Nesse mesmo sentido, Clement (1989) afirma que, nesse tipo de processo, os professores podem contribuir ao realizar perguntas sobre as explicações das construções

dos estudantes, favorecendo o desenvolvimento dos raciocínios analógicos e mesmo a ocorrência de insights que poderão desencadear a elaboração do conhecimento.

Concordamos com as visões dos autores acima, com relação à importância das perguntas realizadas pelos professores em atividades dialogadas de elaboração de novos conhecimentos pelos estudantes, como as de modelagem analógica.

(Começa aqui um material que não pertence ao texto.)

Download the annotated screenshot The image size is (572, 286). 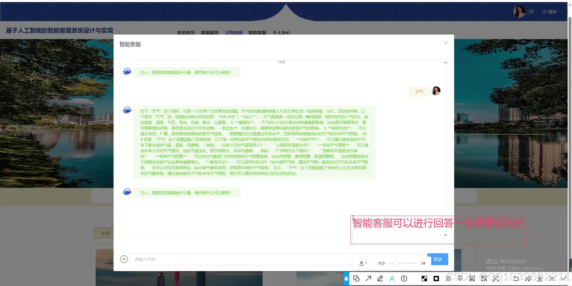(540, 279)
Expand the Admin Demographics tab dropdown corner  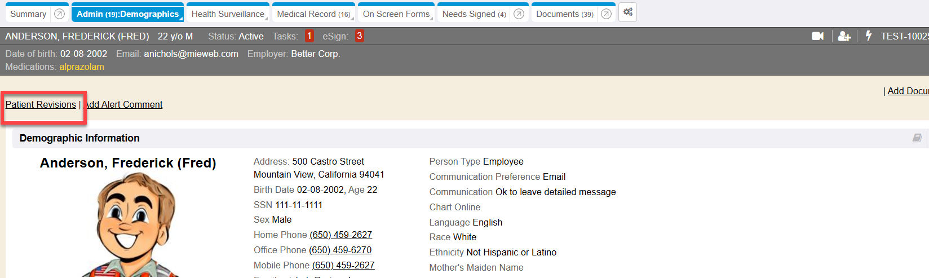pyautogui.click(x=181, y=19)
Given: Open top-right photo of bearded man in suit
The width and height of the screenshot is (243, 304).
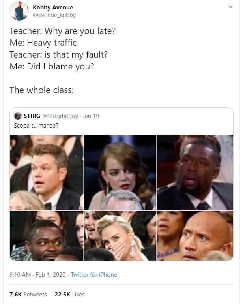Looking at the screenshot, I should click(195, 172).
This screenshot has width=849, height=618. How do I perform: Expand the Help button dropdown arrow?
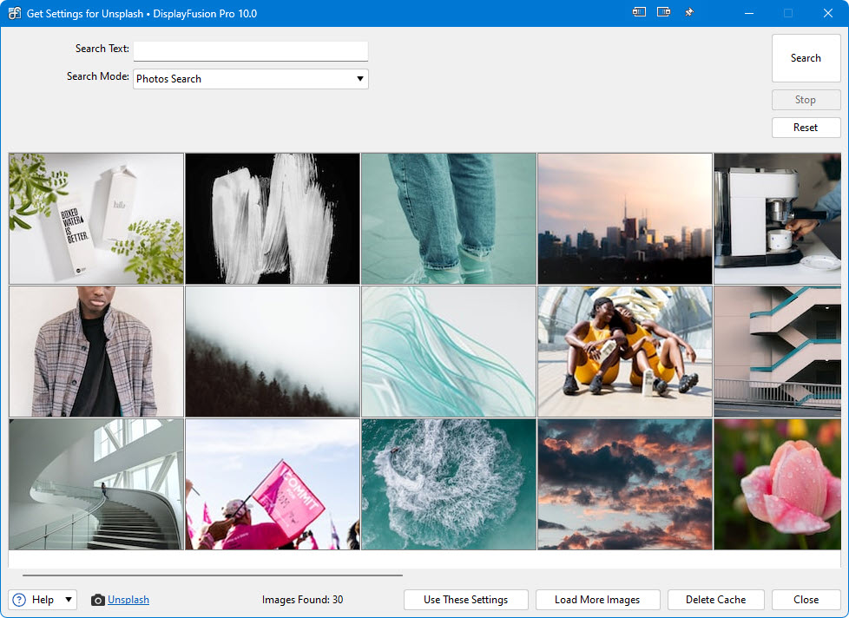point(69,600)
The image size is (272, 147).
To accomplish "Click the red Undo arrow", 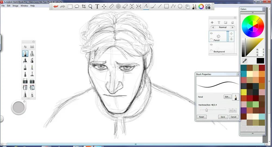I will [x=55, y=7].
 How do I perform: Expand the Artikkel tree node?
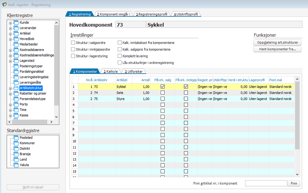tap(10, 34)
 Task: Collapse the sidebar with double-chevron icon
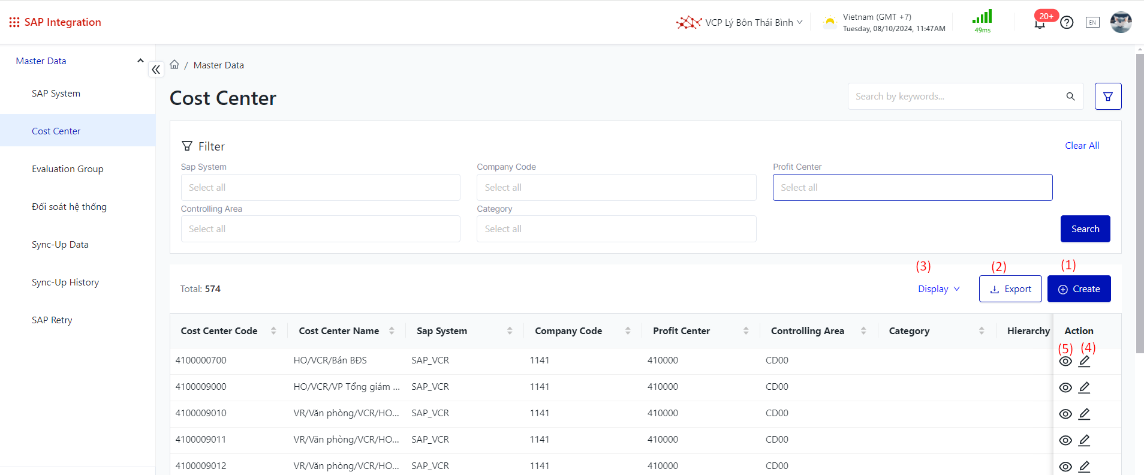[x=156, y=70]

Em um trabalho inicial (ANDRADE; MOZZER, 2016) buscamos identificar alguns dos tipos de questionamentos de professores, específicos a essas atividades. Um exemplo, é o questionamento que denominamos checar o estado de desenvolvimento dos modelos, o qual tem como objetivo auxiliar o professor na identificação dos aspectos da entidade modelada que o estudante já compreende e daqueles que o mesmo ainda apresenta uma compreensão inadequada ou incompleta. Por meio desses, o professor pode contribuir no processo de construção do modelo ao avaliar, juntamente com os estudantes, as suas representações.

No entanto, ainda são relativamente poucos os estudos como os de Chin (2007) e de Andrade e Mozzer (2016), que têm se preocupado em investigar quais são os tipos desses questionamentos, como eles são realizados pelo professor em salas de aula de Ciências e como estes contribuem na elaboração dos significados dos conceitos científicos nos contextos escolares. Desejamos com este trabalho compreender e interpretar as relações existentes entre os questionamentos da professora em atividades de modelagem analógica e o processo de elaboração dos significados pelos estudantes.